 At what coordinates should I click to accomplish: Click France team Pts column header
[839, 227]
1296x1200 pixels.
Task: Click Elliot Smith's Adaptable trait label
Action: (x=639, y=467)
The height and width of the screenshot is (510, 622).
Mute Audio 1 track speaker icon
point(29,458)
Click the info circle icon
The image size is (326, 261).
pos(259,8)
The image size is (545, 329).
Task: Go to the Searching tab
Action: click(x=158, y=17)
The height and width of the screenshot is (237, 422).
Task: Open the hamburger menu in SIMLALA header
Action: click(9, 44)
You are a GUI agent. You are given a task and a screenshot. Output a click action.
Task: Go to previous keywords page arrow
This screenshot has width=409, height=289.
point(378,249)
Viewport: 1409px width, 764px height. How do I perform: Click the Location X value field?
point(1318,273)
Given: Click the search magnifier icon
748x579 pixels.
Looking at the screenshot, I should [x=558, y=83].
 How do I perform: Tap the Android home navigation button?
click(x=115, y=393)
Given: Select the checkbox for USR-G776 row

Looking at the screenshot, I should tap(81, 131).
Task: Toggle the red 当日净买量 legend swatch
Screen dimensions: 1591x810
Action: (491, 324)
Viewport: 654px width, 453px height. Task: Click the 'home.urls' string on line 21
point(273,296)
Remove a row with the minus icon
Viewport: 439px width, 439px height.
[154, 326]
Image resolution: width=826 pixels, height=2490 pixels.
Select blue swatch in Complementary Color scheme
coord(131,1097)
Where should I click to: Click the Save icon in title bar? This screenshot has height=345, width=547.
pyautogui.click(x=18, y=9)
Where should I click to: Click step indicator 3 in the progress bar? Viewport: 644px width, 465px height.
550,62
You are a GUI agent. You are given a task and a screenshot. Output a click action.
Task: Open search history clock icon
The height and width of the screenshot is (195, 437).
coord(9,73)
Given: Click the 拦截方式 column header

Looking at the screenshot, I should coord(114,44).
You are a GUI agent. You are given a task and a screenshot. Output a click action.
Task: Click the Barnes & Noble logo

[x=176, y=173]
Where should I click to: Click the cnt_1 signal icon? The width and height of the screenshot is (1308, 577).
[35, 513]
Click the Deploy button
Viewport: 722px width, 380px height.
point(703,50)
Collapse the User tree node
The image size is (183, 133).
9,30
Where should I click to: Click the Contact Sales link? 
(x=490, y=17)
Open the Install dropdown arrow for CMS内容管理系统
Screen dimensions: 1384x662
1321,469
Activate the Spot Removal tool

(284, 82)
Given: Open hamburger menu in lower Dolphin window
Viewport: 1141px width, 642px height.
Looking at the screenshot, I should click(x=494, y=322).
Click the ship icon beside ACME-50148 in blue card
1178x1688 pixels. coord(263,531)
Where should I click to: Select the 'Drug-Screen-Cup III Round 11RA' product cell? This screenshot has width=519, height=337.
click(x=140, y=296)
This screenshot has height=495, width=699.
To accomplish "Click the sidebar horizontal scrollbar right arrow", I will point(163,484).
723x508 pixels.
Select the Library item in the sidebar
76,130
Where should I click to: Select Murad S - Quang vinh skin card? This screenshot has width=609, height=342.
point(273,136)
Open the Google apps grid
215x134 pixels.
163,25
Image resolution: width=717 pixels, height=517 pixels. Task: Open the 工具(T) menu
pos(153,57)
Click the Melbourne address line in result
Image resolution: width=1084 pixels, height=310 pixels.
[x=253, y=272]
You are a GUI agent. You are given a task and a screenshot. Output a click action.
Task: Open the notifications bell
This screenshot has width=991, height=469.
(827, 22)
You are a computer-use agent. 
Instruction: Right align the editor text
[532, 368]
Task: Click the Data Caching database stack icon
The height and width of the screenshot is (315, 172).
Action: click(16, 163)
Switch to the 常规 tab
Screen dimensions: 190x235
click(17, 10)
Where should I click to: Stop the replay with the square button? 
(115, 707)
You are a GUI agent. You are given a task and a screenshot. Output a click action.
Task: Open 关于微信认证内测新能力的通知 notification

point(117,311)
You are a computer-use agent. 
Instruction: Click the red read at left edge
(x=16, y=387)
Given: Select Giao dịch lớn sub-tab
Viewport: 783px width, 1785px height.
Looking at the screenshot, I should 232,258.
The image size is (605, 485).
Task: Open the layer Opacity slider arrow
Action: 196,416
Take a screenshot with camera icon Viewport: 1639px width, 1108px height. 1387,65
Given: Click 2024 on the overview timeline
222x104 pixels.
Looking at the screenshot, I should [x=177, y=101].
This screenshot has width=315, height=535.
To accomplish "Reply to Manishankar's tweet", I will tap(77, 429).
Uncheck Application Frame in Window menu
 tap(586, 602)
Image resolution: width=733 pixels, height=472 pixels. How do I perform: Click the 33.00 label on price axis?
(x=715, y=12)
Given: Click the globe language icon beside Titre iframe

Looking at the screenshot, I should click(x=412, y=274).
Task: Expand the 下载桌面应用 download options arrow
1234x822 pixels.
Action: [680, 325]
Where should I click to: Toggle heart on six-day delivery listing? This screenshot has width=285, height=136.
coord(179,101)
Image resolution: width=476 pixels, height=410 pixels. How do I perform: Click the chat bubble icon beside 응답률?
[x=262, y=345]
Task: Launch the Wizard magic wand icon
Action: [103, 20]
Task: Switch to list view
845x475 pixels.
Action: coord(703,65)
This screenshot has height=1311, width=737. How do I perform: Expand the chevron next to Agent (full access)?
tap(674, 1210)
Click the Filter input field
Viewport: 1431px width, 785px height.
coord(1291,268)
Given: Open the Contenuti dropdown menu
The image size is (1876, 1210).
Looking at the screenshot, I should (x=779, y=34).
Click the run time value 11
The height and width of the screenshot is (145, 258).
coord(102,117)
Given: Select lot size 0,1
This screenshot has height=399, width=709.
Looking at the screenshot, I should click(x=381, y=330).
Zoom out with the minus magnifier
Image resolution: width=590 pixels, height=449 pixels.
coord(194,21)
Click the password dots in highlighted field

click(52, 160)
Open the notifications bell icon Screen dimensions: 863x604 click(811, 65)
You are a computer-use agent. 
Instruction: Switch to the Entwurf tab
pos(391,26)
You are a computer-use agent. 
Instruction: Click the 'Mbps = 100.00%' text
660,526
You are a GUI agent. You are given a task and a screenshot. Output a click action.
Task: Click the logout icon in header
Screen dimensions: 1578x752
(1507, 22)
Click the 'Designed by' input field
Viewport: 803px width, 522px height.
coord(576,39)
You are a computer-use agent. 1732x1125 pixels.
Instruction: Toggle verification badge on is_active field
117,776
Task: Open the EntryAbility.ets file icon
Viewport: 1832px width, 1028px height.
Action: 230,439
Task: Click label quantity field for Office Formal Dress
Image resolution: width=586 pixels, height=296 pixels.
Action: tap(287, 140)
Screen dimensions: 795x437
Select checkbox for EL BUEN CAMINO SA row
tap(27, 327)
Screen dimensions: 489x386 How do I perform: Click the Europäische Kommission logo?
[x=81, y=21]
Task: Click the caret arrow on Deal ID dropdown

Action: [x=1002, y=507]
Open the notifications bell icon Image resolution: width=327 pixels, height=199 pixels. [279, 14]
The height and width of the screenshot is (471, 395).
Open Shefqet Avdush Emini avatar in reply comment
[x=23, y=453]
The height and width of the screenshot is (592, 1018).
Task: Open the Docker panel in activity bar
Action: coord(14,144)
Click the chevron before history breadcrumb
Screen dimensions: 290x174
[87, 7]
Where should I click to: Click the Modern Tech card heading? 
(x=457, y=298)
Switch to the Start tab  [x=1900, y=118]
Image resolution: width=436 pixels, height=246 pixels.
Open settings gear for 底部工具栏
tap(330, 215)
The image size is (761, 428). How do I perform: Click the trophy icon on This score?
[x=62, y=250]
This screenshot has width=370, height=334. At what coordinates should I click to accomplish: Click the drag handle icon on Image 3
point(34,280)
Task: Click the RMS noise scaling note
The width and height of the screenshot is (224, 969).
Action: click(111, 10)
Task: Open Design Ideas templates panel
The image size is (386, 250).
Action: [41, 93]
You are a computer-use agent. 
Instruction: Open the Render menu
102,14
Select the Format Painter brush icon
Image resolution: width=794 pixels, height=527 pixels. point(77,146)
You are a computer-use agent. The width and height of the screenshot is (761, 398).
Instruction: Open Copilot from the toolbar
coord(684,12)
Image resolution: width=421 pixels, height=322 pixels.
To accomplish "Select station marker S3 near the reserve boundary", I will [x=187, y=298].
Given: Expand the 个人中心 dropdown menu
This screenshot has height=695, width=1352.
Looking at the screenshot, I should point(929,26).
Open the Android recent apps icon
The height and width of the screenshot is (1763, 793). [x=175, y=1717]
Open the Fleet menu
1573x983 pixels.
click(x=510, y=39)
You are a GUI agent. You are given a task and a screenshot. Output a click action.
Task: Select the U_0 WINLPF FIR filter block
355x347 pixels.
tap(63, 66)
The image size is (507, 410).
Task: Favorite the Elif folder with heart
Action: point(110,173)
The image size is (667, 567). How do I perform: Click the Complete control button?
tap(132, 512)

***

■ PROBLEM TO WORK ON ■
Rewrite the part of the records that opens with the line containing "Where should I click to: Click the Modern" and closes with the line containing "tap(330, 215)", substituting "cog" for "gear" and leaving everything else unchanged.

■ WORKED ANSWER ■
Where should I click to: Click the Modern Tech card heading? 
(x=457, y=298)
Switch to the Start tab  [x=1900, y=118]
Image resolution: width=436 pixels, height=246 pixels.
Open settings cog for 底部工具栏
tap(330, 215)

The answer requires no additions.